Ribbeck sued Negroni in Illinois for defamation.
Jurisdictional Discovery
Negroni claimed she had not resided in Illinois since 1993 and otherwise had insufficient Illinois contacts to hale her into a Chicago courtroom. Ribbeck sought jurisdictional discovery to prove otherwise.
Negroni refused to answer deposition questions about whether she visited with United Airlines or Boeing; whether she received payment for blog posts; whether she visited certain websites to write her posts; and the identity of Illinois lawyers that she contacted.
Connecticut’s reporter’s privilege protects those answers from discovery, Negroni claimed. But the blog post concerned Illinois residents and the lawsuit was pending there.
So, did Illinois or Connecticut privilege law apply?
Doctrine of Depecage
Ah yes, the old doctrine of depecage. On my list of all-time favorite legal doctrines, it is a close second to the Rule in Shelley’s Case.
The doctrine allows a court to carve up various issues in a lawsuit and apply separate conflict-of-laws analyses to each. Negroni said that, regardless of whether Illinois defamation law applied, Connecticut’s reporter’s privilege protected her sources from disclosure.
Connecticut’s reporter’s privilege, Conn. Gen. Stat. § 52-146t, protects information, such as sources, “obtained by news media.” Illinois’s reporter’s privilege, 735 ILCS 5/8-901, similarly protects a reporter’s sources with some exceptions.
Is a Blogger a Reporter?
A conflict exists between the two state-law privileges. Connecticut’s privilege applies to “news media,” but this phrase does not include “internet blog sites.” See State v. Buhl, 2012 WL 4902683 (Conn. Super. Ct. Sept. 25, 2012). By contrast, Illinois courts interpret the phrase “news medium” to include blogs that contain content acquired from “actual news gathering activity.” See Johns-Byrne Co. v. Technobuffalo LLC, 2012 WL 7746968 (Ill. Cir. Ct. July 13, 2012).
So, it’s curious why Negroni sought application of Connecticut’s more limiting law and Ribbeck wanted Illinois’ law.
Conflict Resolved
To resolve the conflict, the Illinois federal court applied Illinois’ choice-of-law rules. It found that Illinois courts apply the “most significant contacts” test to determine the state with the “strongest relationship with the occurrence.” Courts then weigh the contacts “in light of the general principles outlined in the Restatement (Second) of Conflict of Laws, Section 6.”
The court said that Illinois law applies to the privilege issue because, in defamation cases, the law of the place of the injury—here Ribbeck’s Illinois domicile—applies.
The court applied Illinois’ tort-action choice-of-law rules to the privilege choice-of-law question. It did not apply choice-of-law rules specific to evidentiary privileges.
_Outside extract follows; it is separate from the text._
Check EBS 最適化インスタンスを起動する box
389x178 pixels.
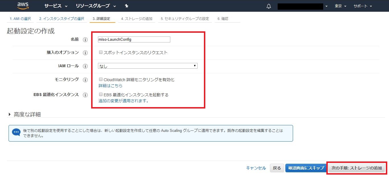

The Restatement of Conflict of Laws, upon which the court relied, devotes a specific section to choice-of-privilege laws. See § 139.
This section offers the most prominent choice-of-privilege-law analysis. But commentators have criticized the analysis as favoring disclosure in all instances. You should read my post, Important Article on Interstate Litigation and Conflict-of-Privilege Laws, for a more detailed analysis. Or my article explaining §139, The Application of Conflict of Laws to Evidentiary Privileges.
Would application of §139 have resulted in application of Connecticut’s reporter’s privilege? Likely not.
Application of Reporter’s Privilege
The court held that the blogger Negroni was a reporter under Illinois’ reporter’s privilege largely because her affidavit, available here, went uncontradicted.
The court applied the privilege narrowly. The privilege did not cover whether Negroni contacted United Airlines, Boeing, or other Illinois residents for her blog post. Nor did it cover whether Negroni received payments for her blog posts or visited certain websites to post about Ribbeck’s “equally mendacious sister.”
But the privilege protected the identities of any Illinois attorneys Negroni contacted for her blog post.